Here we will count the five most common words in each record.


In [ ]:
docfreq = []
for words in token_joined:
    docfreq.append(nltk.FreqDist(words))

In [ ]:
for name, words in zip(file_obj, docfreq):
    print(name['title'], ":", words.most_common(5))

These are the 10 most common word pairs in the text.


In [143]:
# prints the 10 most common bigrams
colText = nltk.Text(lems)
colText.collocations(10)


service provider; market force; digital literacy; basic service; data
cap; eastern ontario; fix wireless; private sector; low income; rural
remote

Error checking to make sure the code is processing the text properly.


In [115]:
# creates a list of bigrams (ngrams of 2), printing the first 5
colBigrams = list(nltk.ngrams(colText, 2)) 
colBigrams[:5]


Out[115]:
[('hear', 'april'),
 ('april', 'quebec'),
 ('quebec', 'april'),
 ('april', 'copyright'),
 ('copyright', 'reserve')]

More error checking.


In [ ]:
# error checking. There should be one less bigram than total words
print("Number of words:", len(lems))
print("Number of bigrams:", len(colBigrams))

Below is a frequency plot showing the occurence of the 25 most frequent words.


In [ ]:
# frequency plot with stopwords removed
%matplotlib inline
plt.rcParams['figure.figsize'] = (10.0, 10.0)
fd = nltk.FreqDist(colText)
fd.plot(25)

Collocations

Here we are preparing the text to search for bigrams containing the word guarantee. This code searches for words appearing before and after guarantee with a window size of two words on either side.


In [144]:
# loads bigram code from NLTK
bigram_measures = nltk.collocations.BigramAssocMeasures()
# bigrams with a window size of 2 words
finder = BigramCollocationFinder.from_words(lems, window_size = 2)
# ngrams with 'word of interest' as a member
word_filter = lambda *w: 'service' not in w
# only bigrams that contain the 'word of interest'
finder.apply_ngram_filter(word_filter)

In [145]:
# filter results based on statistical test

# calulates the raw frequency as an actual number and percentage of total words
act = finder.ngram_fd.items()
raw = finder.score_ngrams(bigram_measures.raw_freq)
# log-likelihood ratio
log = finder.score_ngrams(bigram_measures.likelihood_ratio)
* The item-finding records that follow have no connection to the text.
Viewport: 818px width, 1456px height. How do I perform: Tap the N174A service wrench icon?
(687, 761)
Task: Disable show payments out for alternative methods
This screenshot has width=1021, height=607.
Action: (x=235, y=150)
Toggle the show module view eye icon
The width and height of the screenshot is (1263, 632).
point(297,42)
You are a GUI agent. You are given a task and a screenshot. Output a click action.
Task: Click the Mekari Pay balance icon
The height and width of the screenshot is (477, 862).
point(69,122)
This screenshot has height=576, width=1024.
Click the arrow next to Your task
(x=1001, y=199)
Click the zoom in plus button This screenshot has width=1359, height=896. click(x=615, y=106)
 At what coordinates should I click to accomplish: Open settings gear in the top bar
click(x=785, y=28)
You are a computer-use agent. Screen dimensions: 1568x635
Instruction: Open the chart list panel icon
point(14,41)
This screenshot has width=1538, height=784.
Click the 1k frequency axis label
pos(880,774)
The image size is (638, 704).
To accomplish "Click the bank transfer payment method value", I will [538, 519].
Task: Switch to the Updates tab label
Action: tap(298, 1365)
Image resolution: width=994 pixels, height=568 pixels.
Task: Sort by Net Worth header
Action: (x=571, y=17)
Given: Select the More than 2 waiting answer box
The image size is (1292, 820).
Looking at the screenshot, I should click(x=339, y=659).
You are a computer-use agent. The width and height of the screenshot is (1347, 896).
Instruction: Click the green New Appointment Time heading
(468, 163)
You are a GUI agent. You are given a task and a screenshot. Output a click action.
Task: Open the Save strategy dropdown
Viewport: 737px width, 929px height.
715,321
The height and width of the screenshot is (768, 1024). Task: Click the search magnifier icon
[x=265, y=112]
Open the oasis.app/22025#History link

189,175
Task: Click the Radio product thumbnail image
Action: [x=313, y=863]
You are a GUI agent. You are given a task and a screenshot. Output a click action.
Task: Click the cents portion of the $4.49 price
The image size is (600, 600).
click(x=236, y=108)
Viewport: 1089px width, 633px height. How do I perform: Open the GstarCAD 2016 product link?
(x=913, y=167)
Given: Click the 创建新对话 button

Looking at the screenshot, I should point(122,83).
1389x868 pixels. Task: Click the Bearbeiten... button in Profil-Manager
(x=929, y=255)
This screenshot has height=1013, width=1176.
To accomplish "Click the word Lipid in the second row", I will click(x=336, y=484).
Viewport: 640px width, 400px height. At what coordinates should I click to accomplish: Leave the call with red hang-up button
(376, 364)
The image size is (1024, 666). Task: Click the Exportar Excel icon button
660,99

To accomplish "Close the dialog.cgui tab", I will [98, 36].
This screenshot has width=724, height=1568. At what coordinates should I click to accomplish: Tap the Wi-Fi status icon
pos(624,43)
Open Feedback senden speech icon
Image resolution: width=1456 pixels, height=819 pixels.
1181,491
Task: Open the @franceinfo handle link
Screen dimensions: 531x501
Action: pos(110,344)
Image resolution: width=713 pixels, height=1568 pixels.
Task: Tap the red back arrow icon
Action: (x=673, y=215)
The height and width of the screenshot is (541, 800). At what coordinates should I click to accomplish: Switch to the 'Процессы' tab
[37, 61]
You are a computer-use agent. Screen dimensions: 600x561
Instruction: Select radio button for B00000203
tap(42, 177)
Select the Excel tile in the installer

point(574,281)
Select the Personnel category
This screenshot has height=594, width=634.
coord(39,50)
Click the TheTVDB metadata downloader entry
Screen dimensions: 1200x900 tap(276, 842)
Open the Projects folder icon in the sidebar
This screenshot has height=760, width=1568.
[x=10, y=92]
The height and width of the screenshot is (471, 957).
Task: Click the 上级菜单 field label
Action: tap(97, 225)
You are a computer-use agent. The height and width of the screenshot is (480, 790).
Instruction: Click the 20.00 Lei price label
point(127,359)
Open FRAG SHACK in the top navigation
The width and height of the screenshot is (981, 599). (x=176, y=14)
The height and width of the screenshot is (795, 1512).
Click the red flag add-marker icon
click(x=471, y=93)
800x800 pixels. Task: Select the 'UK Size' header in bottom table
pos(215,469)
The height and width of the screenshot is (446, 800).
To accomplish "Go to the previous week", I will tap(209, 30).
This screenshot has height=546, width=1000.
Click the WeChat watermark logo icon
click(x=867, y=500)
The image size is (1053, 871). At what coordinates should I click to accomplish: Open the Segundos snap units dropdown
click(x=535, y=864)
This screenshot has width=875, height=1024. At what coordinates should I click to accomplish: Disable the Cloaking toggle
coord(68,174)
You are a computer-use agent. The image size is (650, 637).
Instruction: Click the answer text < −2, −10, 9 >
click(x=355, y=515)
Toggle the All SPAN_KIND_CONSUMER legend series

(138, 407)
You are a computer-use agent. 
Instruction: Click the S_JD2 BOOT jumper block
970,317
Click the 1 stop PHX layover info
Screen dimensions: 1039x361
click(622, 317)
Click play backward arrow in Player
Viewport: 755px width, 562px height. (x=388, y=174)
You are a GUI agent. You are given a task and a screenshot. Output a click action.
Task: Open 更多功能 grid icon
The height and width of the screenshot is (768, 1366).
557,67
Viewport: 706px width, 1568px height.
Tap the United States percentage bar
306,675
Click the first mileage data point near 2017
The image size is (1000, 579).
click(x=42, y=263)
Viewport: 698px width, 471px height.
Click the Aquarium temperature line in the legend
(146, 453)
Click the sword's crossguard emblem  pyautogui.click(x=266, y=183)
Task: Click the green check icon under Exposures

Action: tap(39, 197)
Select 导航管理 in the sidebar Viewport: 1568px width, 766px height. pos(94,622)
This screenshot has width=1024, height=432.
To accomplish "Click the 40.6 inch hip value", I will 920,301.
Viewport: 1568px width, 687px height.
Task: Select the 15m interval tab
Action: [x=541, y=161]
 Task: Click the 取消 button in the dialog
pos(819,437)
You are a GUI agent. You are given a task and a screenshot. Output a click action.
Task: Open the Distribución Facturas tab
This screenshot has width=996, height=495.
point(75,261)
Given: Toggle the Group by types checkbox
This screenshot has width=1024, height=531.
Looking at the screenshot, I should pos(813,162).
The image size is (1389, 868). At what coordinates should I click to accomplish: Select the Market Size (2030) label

Research shows that this is the most reliable statistical test for unreliable data.

Log-Likelihood Ratio

The Log-likelihood ratio calculates the size and significance between the observed and expected frequencies of bigrams and assigns a score based on the result, taking into account the overall size of the corpus. The larger the difference between the observed and expected, the higher the score, and the more statistically significant the collocate is. The Log-likelihood ratio is my preferred test for collocates because it does not rely on a normal distribution, and for this reason, it can account for sparse or low frequency bigrams. It does not over-represent low frequency bigrams with inflated scores, as the test is only reporting how much more likely it is that the frequencies are different than they are the same. The drawback to the Log-likelihood ratio is that it cannot be used to compare scores across corpora.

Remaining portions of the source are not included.